Thioester-Based Latent Curing Agent for Thermally Conductive Epoxy Composites

• Published in: ACS applied polymer materials Vol. 6; no. 8; pp. 4568 - 4578
• Main Authors: Kim, Jinju, Kim, Gyuri, Kim, Jee-Hoon, Woo, Hyun, Jung, Yoonseong, Jang, Hyejin, Kwon, Min Sang
• Format: Journal Article
• Language: English
• Published: American Chemical Society 26.04.2024
• Subjects: thioester; latent curing agent; one-component system; thioester-epoxy polymer; thiol-epoxy polymer; thermally conductive epoxy composite
• ISSN: 2637-6105; 2637-6105
• DOI: 10.1021/acsapm.4c00047

Organic/inorganic hybrid composites are crucial in industrial applications for imparting the necessary physical properties. With the advancement of electronic components, managing heat dissipation has become vital. Research on thermal interface materials, particularly thermally conductive adhesives combining epoxy polymers, is gaining attention for their strong adhesion and thermomechanical properties.

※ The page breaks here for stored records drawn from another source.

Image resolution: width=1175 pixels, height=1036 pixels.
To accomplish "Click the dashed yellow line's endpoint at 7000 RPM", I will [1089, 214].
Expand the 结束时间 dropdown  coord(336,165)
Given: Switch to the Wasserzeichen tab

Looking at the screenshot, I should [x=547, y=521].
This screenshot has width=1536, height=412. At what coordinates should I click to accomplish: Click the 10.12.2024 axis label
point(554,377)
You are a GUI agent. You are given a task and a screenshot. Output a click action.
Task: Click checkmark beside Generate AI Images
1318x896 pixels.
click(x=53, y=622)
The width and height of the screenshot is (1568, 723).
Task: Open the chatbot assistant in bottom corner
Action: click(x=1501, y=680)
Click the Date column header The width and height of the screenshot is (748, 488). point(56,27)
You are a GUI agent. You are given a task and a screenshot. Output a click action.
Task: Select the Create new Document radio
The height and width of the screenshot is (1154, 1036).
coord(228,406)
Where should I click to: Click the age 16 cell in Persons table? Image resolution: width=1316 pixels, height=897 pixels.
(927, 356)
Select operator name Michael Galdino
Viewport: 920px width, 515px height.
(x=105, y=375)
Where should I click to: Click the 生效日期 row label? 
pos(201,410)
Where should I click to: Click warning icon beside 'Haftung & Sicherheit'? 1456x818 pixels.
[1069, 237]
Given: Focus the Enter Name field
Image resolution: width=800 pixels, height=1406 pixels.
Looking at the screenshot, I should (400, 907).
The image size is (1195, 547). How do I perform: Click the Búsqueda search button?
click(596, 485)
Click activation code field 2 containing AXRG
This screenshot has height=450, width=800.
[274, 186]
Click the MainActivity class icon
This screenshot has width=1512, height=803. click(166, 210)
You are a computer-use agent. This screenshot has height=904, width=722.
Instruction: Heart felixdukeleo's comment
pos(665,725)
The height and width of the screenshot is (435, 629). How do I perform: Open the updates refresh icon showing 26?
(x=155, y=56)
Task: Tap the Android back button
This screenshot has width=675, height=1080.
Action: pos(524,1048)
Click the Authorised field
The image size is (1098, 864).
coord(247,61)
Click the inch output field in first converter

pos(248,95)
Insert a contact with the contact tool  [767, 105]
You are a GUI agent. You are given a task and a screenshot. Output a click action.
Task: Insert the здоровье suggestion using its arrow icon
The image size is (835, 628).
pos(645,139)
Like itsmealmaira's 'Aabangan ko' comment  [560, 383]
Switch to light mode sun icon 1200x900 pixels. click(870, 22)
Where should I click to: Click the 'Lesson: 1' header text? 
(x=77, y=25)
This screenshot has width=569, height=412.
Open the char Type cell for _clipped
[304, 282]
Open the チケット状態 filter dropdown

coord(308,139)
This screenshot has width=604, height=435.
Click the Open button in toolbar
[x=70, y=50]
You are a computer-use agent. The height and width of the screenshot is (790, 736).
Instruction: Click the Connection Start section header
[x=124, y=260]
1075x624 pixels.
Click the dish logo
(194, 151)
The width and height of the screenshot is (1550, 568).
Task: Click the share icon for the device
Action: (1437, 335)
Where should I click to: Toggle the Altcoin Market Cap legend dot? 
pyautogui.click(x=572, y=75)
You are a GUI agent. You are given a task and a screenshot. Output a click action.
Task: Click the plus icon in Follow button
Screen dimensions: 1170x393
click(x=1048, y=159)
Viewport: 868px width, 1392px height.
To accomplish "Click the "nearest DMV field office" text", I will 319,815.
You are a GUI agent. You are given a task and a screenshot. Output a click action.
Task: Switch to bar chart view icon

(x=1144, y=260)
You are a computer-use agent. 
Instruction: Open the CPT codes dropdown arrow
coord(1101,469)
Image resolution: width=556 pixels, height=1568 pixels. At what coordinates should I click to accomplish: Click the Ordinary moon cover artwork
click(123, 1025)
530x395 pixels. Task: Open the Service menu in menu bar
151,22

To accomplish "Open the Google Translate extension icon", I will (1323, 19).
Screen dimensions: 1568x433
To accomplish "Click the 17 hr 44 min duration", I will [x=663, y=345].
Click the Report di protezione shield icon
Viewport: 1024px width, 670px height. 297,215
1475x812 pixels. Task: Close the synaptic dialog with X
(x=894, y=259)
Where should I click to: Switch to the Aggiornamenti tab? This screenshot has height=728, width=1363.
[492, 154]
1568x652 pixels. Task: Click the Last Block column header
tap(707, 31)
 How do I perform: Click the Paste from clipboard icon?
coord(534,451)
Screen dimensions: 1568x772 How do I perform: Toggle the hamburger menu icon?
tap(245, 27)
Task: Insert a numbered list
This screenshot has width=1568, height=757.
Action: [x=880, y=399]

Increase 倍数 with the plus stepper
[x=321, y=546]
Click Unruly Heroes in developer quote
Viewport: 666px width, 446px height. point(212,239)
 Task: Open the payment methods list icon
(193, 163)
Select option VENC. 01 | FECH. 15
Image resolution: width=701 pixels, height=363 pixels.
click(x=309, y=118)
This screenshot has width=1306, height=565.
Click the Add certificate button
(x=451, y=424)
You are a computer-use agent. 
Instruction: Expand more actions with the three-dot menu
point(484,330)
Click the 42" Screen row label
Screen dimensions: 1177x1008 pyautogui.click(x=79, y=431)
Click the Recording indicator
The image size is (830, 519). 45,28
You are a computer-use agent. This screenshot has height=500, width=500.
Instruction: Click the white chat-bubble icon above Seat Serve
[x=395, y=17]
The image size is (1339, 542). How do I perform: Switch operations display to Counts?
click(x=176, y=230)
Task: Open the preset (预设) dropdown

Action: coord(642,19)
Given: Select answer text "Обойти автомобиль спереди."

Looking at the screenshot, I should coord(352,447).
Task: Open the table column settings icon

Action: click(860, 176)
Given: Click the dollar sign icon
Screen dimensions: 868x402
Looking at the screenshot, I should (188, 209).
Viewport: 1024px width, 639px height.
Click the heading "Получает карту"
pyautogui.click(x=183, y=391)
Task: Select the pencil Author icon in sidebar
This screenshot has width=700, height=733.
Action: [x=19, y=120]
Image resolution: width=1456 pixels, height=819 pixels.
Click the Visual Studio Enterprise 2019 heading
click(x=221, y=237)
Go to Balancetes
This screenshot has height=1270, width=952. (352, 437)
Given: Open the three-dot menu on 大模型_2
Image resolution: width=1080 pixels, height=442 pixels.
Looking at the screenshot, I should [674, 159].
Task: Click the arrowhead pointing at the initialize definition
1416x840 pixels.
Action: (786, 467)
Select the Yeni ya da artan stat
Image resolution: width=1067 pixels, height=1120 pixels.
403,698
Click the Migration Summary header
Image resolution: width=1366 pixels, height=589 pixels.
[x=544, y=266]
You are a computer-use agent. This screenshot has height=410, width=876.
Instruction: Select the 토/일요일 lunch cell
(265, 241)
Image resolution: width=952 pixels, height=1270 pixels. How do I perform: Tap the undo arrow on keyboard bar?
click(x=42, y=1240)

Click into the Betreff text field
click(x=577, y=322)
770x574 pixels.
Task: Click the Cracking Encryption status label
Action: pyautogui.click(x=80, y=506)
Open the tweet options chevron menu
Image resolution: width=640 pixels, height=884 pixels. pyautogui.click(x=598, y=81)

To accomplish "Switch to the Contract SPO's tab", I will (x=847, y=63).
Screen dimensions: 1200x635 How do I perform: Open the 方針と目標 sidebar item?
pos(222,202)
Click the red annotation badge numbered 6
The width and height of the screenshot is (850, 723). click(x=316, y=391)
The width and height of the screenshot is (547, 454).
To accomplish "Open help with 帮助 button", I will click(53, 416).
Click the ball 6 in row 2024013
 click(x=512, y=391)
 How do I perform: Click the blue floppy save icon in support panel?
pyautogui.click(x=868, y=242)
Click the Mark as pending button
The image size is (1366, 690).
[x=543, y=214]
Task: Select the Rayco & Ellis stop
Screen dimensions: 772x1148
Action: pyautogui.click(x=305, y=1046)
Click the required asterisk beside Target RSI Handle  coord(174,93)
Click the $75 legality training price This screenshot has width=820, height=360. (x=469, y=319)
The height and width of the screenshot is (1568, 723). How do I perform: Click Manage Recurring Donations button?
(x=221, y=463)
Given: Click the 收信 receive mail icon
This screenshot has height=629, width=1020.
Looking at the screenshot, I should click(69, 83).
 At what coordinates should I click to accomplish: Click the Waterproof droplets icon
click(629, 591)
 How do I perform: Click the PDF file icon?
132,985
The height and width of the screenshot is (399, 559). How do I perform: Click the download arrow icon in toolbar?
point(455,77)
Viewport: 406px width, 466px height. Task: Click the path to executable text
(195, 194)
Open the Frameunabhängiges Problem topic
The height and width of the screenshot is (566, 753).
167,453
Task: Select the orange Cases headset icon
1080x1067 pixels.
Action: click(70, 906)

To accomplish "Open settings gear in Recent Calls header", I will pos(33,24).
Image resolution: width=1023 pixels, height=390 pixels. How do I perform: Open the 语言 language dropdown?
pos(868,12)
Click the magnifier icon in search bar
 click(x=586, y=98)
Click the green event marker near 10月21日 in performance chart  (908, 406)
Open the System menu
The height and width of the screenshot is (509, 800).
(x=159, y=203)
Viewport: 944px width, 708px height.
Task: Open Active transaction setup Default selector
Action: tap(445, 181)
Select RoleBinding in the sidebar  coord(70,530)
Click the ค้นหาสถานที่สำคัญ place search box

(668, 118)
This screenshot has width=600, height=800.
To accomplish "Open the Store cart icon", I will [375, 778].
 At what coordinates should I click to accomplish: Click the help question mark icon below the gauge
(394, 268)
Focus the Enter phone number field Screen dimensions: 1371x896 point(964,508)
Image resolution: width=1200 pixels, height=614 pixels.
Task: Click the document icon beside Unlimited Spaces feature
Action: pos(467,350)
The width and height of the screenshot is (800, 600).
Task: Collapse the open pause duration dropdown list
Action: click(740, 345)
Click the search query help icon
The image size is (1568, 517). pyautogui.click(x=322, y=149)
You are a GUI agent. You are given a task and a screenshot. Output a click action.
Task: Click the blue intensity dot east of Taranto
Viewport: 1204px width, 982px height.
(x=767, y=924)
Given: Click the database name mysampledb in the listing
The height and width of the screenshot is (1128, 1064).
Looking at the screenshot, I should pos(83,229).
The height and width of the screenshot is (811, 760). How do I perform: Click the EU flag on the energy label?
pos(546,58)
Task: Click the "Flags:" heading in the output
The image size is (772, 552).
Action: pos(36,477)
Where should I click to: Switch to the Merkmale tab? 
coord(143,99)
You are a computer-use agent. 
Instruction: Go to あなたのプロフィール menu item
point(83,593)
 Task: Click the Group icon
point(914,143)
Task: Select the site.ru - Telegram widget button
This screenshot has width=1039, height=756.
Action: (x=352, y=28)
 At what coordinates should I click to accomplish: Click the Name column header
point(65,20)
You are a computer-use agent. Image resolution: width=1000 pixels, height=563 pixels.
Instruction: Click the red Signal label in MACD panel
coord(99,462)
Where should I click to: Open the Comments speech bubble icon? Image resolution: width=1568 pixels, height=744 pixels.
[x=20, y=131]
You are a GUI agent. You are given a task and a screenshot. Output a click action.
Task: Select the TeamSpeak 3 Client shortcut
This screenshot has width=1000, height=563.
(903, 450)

In these systems, curing agents like thiol are essential for enhancing properties due to their fast reaction rates and selectivity in thiol-epoxy reactions. However, thiol’s application in one-component epoxy systems is limited due to reduced latency with base catalysts. This study introduces a strategy using acylation to create a thioester from thiol acting as a latent curing agent. We also investigated incorporating boron nitride fillers for electrical insulation, lightweight design, and improved thermal conductivity. Our experiments showed that thioester-based epoxies cured differently than those with thiol, leading to addressing challenges in the curing process. We also analyzed thermomechanical properties by varying the ratios of curing agents and fillers. Adding 20 vol % filler to thioester-based epoxy resulted in a thermal conductivity of 0.68 W/m·K, a 4.53-fold increase over standard epoxy. The thioester composite maintained a viscosity of 765,000 cP after 3 days at room temperature and took about 8 days to solidify, offering longer storage times than thiol- and amine-based systems. This study proposes an effective solution to extend the use of thiol-type curing agents, overcoming their short shelf life and presenting a more industry-friendly method.